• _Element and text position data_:
┌──

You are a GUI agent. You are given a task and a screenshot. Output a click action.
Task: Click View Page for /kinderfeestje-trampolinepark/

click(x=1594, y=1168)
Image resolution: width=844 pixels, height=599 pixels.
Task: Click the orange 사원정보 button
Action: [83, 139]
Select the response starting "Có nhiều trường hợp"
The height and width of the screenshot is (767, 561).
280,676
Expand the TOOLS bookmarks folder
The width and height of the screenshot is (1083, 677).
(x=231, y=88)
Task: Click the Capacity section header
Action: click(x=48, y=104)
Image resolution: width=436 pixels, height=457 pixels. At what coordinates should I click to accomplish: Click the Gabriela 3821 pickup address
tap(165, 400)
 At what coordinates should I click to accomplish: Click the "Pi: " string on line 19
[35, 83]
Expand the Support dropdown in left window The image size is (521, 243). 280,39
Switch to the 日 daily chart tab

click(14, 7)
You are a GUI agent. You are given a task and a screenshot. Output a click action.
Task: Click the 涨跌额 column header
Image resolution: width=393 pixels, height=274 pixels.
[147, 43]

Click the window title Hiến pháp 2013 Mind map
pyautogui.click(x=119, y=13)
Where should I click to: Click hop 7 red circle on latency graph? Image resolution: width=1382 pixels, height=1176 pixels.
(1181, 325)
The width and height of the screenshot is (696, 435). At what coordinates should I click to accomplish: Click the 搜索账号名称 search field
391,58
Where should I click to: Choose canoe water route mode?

└──

• _DO THIS_:
Please substitute "interface agent" for every occurrence of "GUI agent" in the records above and give them again with nothing else changed.

• _EXERCISE RESPONSE_:
You are a interface agent. You are given a task and a screenshot. Output a click action.
Task: Click View Page for /kinderfeestje-trampolinepark/

click(x=1594, y=1168)
Image resolution: width=844 pixels, height=599 pixels.
Task: Click the orange 사원정보 button
Action: [83, 139]
Select the response starting "Có nhiều trường hợp"
The height and width of the screenshot is (767, 561).
280,676
Expand the TOOLS bookmarks folder
The width and height of the screenshot is (1083, 677).
(x=231, y=88)
Task: Click the Capacity section header
Action: click(x=48, y=104)
Image resolution: width=436 pixels, height=457 pixels. At what coordinates should I click to accomplish: Click the Gabriela 3821 pickup address
tap(165, 400)
 At what coordinates should I click to accomplish: Click the "Pi: " string on line 19
[35, 83]
Expand the Support dropdown in left window The image size is (521, 243). 280,39
Switch to the 日 daily chart tab

click(14, 7)
You are a interface agent. You are given a task and a screenshot. Output a click action.
Task: Click the 涨跌额 column header
Image resolution: width=393 pixels, height=274 pixels.
[147, 43]

Click the window title Hiến pháp 2013 Mind map
pyautogui.click(x=119, y=13)
Where should I click to: Click hop 7 red circle on latency graph? Image resolution: width=1382 pixels, height=1176 pixels.
(1181, 325)
The width and height of the screenshot is (696, 435). At what coordinates should I click to accomplish: Click the 搜索账号名称 search field
391,58
Where should I click to: Choose canoe water route mode?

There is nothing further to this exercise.